Raccolta Carta
Trovò la bambola a metà nottata, incastrata tra i bidoni del Centro Abitativo O-41 che stava di fronte al centro commerciale. Un occhio non si apriva e il vestito di velluto verde era malridotto come il cappello di paglia. Considerò di gettarla nel compattatore, ma la telecamera di sorveglianza avrebbe ripreso la contaminazione della raccolta e sarebbe stata sospesa per tre giorni senza stipendio. Svuotò i bidoni che erano dieci, due per scala, incastrò la testa di capelli rossi del bambolotto nel maniglione di sicurezza: le avrebbe fatto compagnia fino a fine turno, poi avrebbe deciso cosa farne.

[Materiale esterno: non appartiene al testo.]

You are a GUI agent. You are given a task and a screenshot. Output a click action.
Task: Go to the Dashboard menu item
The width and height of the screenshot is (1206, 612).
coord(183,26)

Contrariamente al personaggio di Catherine Deneuve, Miriam non si svegliava a mezzanotte e, sebbene sua madre ne avesse scelto il nome con intenzione durante un cineforum organizzato in uno squot a base di birra, superalcolici rubati e droghe di varie pericolosità, non ne possedeva l’eleganza vampira, diafana. A mezzanotte Miriam era l’Operatore-1 e scorrazzava per la città aggrappata al maniglione di sicurezza del camion compattatore per la raccolta della carta. D’inverno, cioè allora, sotto il giaccone e i pantaloni catarifrangenti infilava strati di vestiti; un cuoco che era transitato nella sua vita, l’aveva definita la vestizione del millefoglie, ma il coglione non era durato oltre la fine dell’inverno. E di strati ce ne volevano parecchi per far sembrare robusta una donna dalla bellezza nervosa. Per completare l’opera di depistaggio nascondeva la corta chioma fiammeggiante sotto un balaclava in microfibra nero più adatto a una spedizione in Himalaia che alla periferia di Milano.
«Fai attenzione, sorella. Ieri notte non è rientrato un mezzo nella zona est. Lascia quell’indifferenziato a terra, ci penserà la pulizia delle strade» parlava della bambola la voce gracchiante dall’interfono.
«Fatti gli affari tuoi. Procedi!»
Il guidatore fece ripartire il mezzo verso il supercondominio seguente.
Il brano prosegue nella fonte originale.